When HRAs Are Not HRAs

Health reimbursement accounts are not the same thing as health reimbursement arrangements. Health reimbursement arrangements are established under federal law. Through health reimbursement arrangements, employers can reimburse employees, their spouses and their dependents for medical expenses as defined by Section 213 of the federal tax Code up to a set maximum amount during a specified coverage period. Unused funds at the end of the coverage period roll over into the next one.
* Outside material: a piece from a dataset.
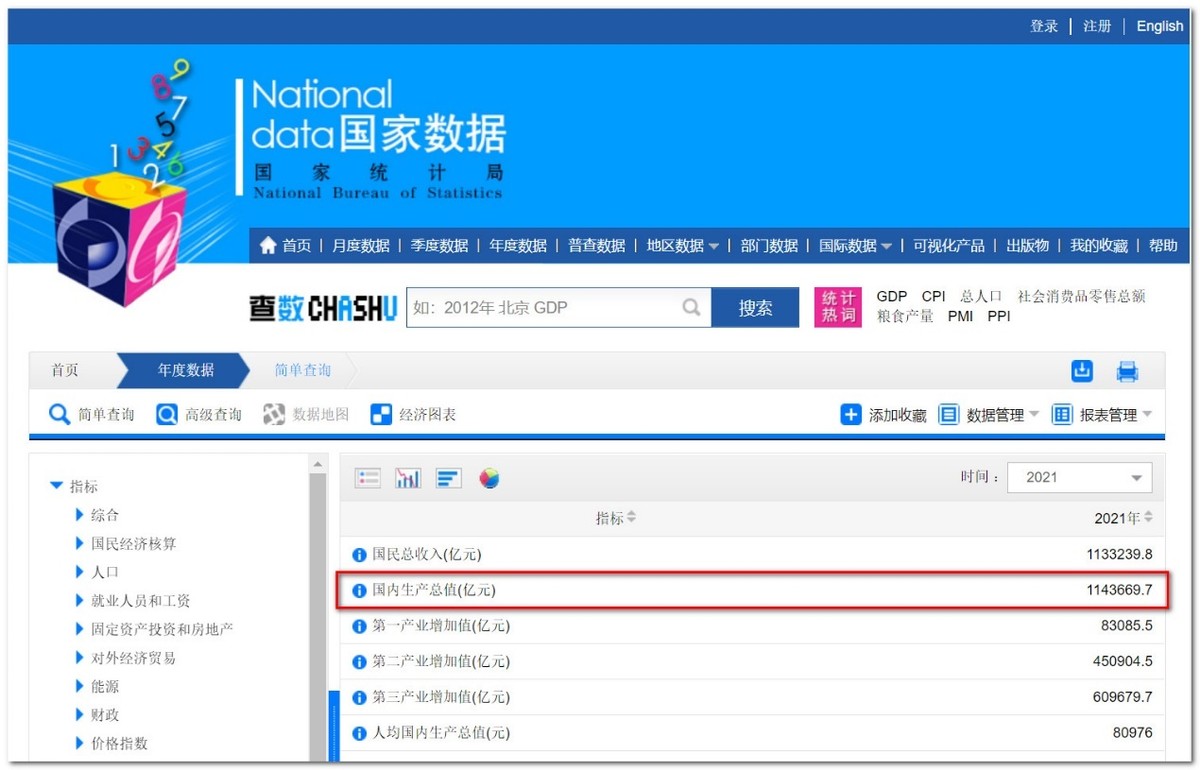Open the print icon
The width and height of the screenshot is (1200, 770).
(x=1127, y=371)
Unlike health reimbursement arrangements — which an employer may, but is not required, to establish — health reimbursement accounts are compulsory for employers in San Francisco. City law requires employers to cover, through those accounts, health care expenses incurred by employees who work at least eight hours a week. Employers do have an alternative: They can pay the city, which then establishes the accounts and makes the reimbursements.

The Ordinance May Clash with ERISA

The amended San Francisco HCSO only applies in San Francisco. Nonetheless, federal law may affect it. Back in 2009, the ordinance survived several ERISA challenges. It is still uncertain whether the latest amendment might be challenged in court and if there will be a ruling that ERISA preempts it.

ERISA, which regulates the operation of pension, health and welfare benefit plans, preempts almost all state laws that relate to benefit plans. The amended San Francisco HCSO recognizes that; it includes a provision that it does not authorize the city to impose duties or obligations that conflict with state or federal law.